Arithmetic Coding

Yoni Elisha ッ
Image Compression
Published in
1 min readSep 18, 2020

We get a group of symbols and probabilities for each of the symbols to show up in our code and want to calculate the encoding of a word, For example:
We want to encode the word “hi” with the symbols:
{a=0.2, h=0.5, i=0.05, t=0.25}.

We divide the symbols in a range from 0 to 1:
- a : [0,0.2)
- h: [0.2,0.7)
- i: [0.7,0.75)
- t: [0.75,1)

From now on we want to use the ranges of the chosen symbols in our word and the following formula in order to calculate the ranges of our next symbols:

R_symbol = [lower_bound, lower_bound+(gap_between_lower_and_higher_bound*P_symbol))

The first symbol is ‘h’ so we will take its range: [0.2,0.7)

The next symbol is ‘i’, so now using the given formula from above, we will calculate the new range for chosing this symbol.
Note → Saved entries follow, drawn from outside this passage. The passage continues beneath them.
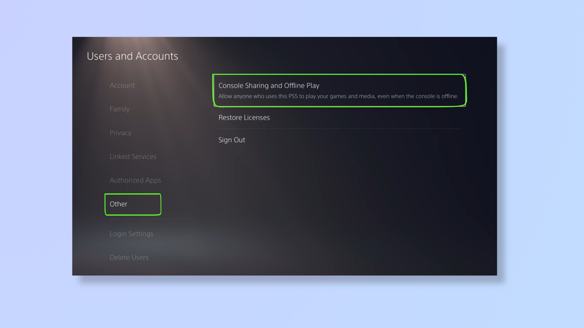Open Family account management
The height and width of the screenshot is (328, 584).
pyautogui.click(x=119, y=109)
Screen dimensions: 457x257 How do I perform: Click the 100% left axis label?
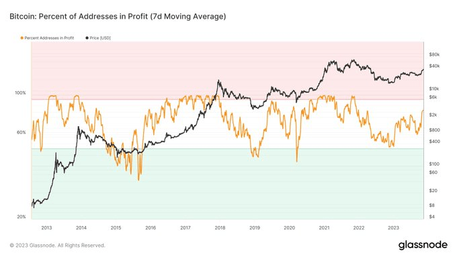(x=20, y=93)
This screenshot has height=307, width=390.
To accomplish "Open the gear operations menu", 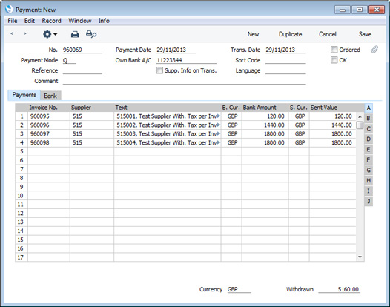I will 50,34.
In order to get to the ‘i’ symbol, we first need to calculate R_a, then use it to calculate R_h and then R_i:

  • gap_between_lower_and_higher_bound = 0.7-0.2 = 0.5.
  • R_a = [0.2, 0.2+0.5*0.2) = [0.2, 0.3)
  • R_h = [0.3, 0.3+0.5*0.5) = [0.3, 0.55)
  • R_i = [0.55, 0.55+0.5*0.05) = [0.55, 0.575) -> that’s the final range.

After we got the range of the encoding of our word,
We need to return a single number within this range as an encoding.
Most of the time is will be (lower_bound+higher_bound)/2.
In this case, we get 0.5625.

--

--